- _Your goal_: Count up the lines below where the word "column" shows up, and respond with the number alone.

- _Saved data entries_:
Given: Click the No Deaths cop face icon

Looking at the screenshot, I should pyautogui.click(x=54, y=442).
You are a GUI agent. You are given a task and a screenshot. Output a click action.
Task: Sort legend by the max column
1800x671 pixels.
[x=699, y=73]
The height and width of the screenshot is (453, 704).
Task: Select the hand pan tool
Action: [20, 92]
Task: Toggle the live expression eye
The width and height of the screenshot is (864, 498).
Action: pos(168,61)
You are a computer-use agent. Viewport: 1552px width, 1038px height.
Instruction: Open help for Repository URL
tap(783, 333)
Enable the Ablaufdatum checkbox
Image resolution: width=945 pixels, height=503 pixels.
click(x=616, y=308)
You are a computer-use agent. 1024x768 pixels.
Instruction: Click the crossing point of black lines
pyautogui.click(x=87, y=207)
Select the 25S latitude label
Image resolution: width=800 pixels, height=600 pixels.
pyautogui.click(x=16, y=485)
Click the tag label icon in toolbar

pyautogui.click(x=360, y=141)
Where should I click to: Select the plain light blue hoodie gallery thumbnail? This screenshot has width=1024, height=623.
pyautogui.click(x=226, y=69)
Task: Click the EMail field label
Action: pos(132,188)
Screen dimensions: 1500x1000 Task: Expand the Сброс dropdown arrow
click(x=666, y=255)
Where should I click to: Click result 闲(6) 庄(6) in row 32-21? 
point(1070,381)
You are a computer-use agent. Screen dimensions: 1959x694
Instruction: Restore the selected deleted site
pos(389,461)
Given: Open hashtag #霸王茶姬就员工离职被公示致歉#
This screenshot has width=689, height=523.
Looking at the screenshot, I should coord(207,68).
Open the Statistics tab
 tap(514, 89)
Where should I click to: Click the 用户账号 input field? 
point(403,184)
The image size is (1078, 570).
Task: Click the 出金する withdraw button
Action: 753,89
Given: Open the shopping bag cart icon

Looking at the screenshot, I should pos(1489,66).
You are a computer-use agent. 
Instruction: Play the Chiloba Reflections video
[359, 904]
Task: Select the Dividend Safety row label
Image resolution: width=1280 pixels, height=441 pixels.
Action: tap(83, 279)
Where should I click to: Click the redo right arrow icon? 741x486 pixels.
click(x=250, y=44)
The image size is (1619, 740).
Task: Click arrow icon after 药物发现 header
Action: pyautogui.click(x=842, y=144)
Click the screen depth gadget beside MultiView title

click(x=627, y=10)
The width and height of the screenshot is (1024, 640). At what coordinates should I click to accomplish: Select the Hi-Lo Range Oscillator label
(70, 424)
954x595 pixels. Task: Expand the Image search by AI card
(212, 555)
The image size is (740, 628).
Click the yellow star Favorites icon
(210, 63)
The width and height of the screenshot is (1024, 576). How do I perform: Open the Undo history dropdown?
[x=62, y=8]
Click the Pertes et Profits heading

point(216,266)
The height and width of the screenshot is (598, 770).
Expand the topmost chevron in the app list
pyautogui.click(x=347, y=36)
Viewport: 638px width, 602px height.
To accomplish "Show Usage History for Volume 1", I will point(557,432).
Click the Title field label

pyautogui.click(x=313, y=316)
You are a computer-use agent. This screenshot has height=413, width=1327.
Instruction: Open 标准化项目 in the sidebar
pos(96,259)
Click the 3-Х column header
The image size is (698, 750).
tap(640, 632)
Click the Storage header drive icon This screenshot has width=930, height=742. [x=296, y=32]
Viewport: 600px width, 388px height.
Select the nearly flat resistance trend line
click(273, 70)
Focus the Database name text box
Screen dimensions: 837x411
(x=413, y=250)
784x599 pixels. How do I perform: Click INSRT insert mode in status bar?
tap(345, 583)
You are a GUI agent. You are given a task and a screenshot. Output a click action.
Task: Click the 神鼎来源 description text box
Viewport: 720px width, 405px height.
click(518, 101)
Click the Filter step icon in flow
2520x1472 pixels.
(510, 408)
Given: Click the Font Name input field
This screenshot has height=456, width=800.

- _Exercise output_: 2